• Data for review:
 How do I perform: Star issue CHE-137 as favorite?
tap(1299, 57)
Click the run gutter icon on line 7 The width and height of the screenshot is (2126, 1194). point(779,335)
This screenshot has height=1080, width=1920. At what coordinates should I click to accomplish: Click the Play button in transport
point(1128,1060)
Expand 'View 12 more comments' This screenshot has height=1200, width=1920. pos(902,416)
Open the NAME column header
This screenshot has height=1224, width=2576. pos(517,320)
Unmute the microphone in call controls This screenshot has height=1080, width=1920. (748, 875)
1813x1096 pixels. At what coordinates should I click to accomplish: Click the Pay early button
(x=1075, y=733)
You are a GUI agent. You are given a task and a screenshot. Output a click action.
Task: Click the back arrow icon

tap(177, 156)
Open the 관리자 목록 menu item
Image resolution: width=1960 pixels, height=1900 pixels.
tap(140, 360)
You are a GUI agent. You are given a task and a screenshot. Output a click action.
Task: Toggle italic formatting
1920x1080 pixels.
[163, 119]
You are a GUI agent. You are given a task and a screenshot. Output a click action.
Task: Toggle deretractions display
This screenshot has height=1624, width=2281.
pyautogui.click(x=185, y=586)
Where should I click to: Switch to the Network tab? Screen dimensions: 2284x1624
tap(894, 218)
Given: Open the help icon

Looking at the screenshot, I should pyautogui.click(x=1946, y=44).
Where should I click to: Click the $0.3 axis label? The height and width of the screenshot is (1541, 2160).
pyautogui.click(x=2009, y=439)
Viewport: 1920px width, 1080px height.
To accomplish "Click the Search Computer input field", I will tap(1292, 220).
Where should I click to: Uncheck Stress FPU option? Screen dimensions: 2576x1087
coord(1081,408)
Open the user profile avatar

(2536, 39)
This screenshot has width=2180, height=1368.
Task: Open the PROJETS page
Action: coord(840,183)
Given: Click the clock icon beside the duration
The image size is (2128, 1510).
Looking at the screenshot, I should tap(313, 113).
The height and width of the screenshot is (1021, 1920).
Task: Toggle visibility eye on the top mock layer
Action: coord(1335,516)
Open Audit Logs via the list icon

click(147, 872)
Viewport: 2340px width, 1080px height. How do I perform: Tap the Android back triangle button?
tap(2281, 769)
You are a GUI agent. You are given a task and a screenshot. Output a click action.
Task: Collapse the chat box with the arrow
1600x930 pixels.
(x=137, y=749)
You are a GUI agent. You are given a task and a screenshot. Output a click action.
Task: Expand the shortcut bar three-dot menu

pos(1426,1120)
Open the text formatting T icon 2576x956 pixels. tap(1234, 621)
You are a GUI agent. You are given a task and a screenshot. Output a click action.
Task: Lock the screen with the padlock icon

• Task details:
Go through the listing above and write out exactly the lines starting with the one holding "Where should I click to: Uncheck" and running through the one holding "Given: Click the", ends included, and no others.

• Response to this task:
Where should I click to: Uncheck Stress FPU option? Screen dimensions: 2576x1087
coord(1081,408)
Open the user profile avatar

(2536, 39)
This screenshot has width=2180, height=1368.
Task: Open the PROJETS page
Action: coord(840,183)
Given: Click the clock icon beside the duration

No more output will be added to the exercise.